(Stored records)
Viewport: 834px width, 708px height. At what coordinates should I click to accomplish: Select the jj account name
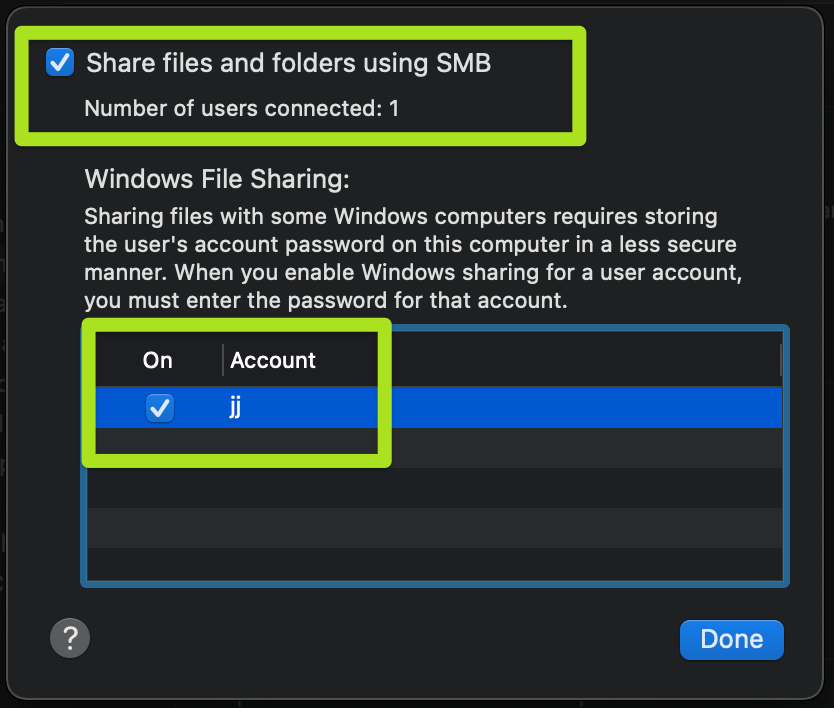(235, 408)
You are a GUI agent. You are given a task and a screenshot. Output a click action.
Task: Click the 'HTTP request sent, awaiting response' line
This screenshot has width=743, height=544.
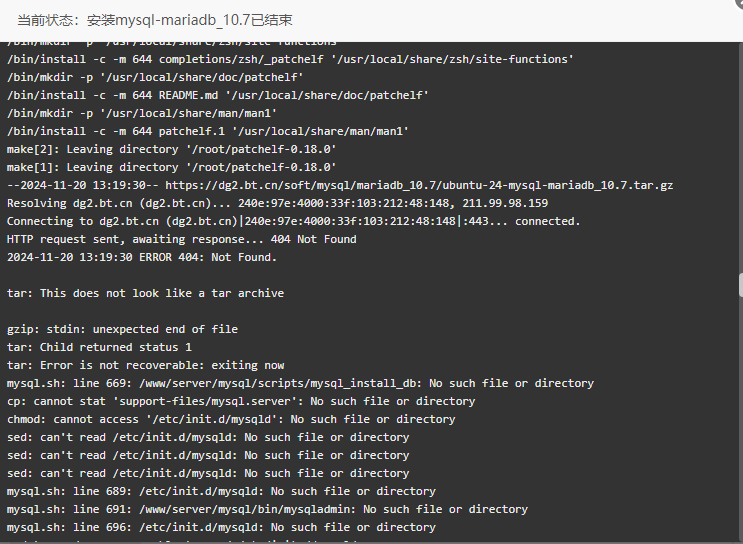(181, 239)
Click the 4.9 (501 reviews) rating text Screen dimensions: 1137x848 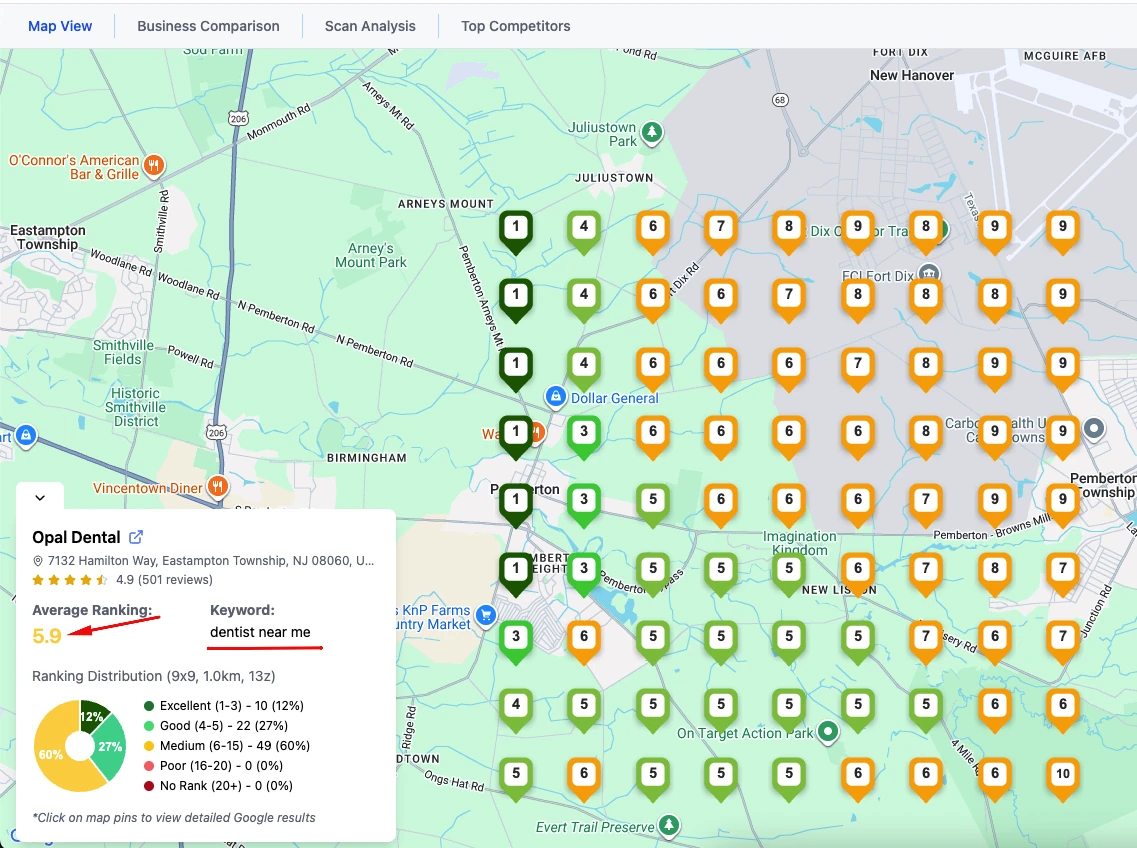[164, 579]
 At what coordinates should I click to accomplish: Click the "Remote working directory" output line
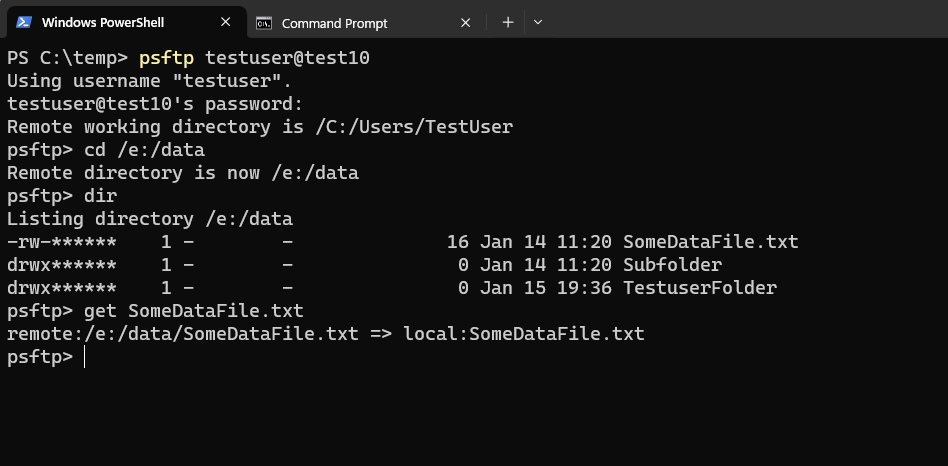260,127
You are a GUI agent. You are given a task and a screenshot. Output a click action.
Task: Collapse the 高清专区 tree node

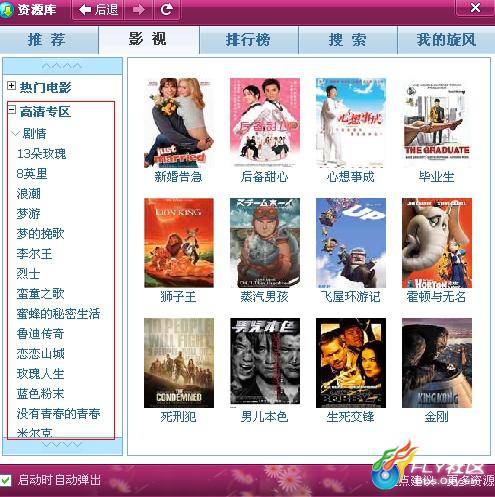11,110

* _Prompt_:
Both the line containing "At what coordinates should I click to accomplish: Click" and the last line of the records above belong in the exact copy, along with every line between them; pictures do not.

* _Answer below_:
 At what coordinates should I click to accomplish: Click the "Remote working directory" output line
260,127
You are a GUI agent. You are given a task and a screenshot. Output a click action.
Task: Collapse the 高清专区 tree node

11,110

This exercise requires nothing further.